[Opening GIVEN RECORDS section]

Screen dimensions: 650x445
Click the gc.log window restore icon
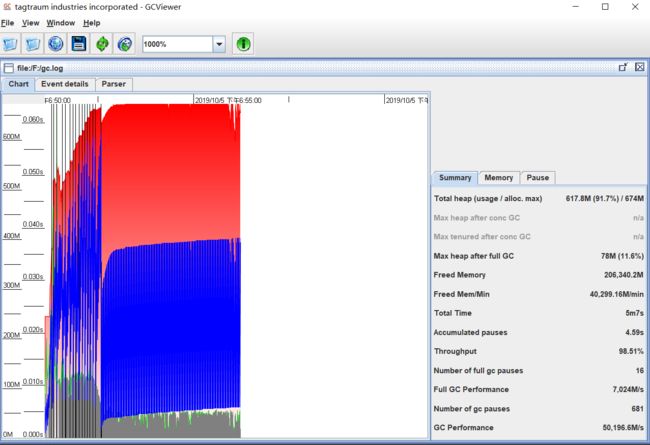coord(623,67)
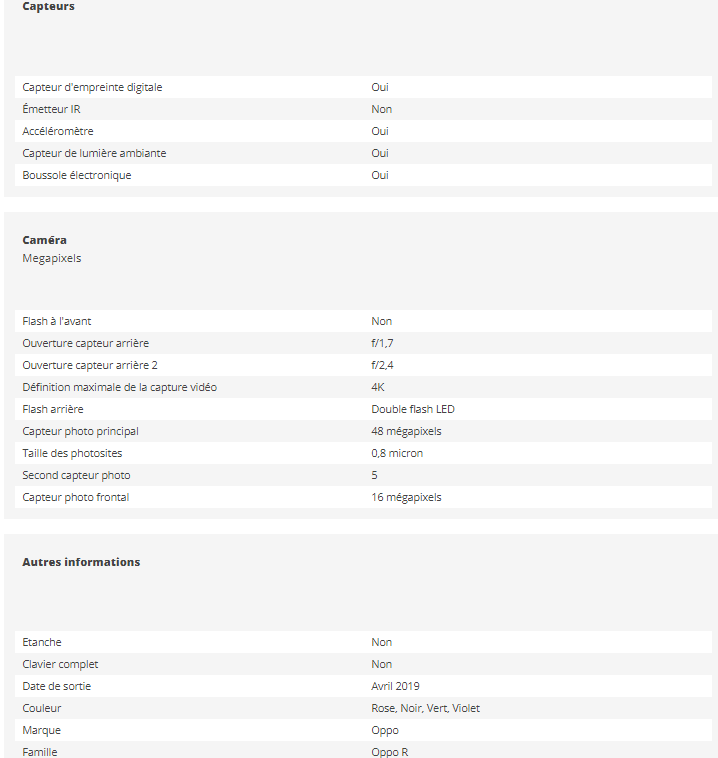Select the Capteur d'empreinte digitale row label
This screenshot has width=718, height=758.
92,87
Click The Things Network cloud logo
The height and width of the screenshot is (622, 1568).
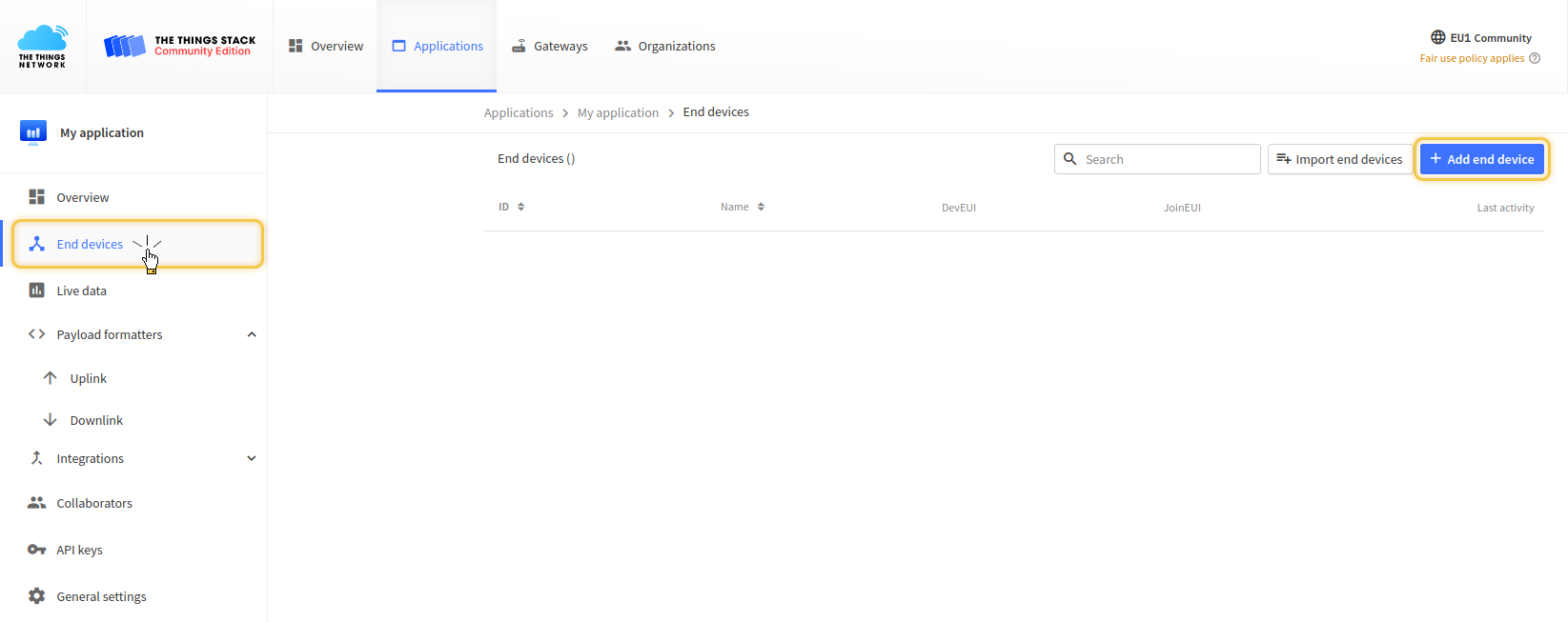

[Closing GIVEN RECORDS section]

**THE TASK:**
The answer must be the exact lines from the line with "Click The Things Network cloud logo" to the final line of the data, both ends included, with no pictures.

**RESPONSE TO THIS TASK:**
Click The Things Network cloud logo
The height and width of the screenshot is (622, 1568).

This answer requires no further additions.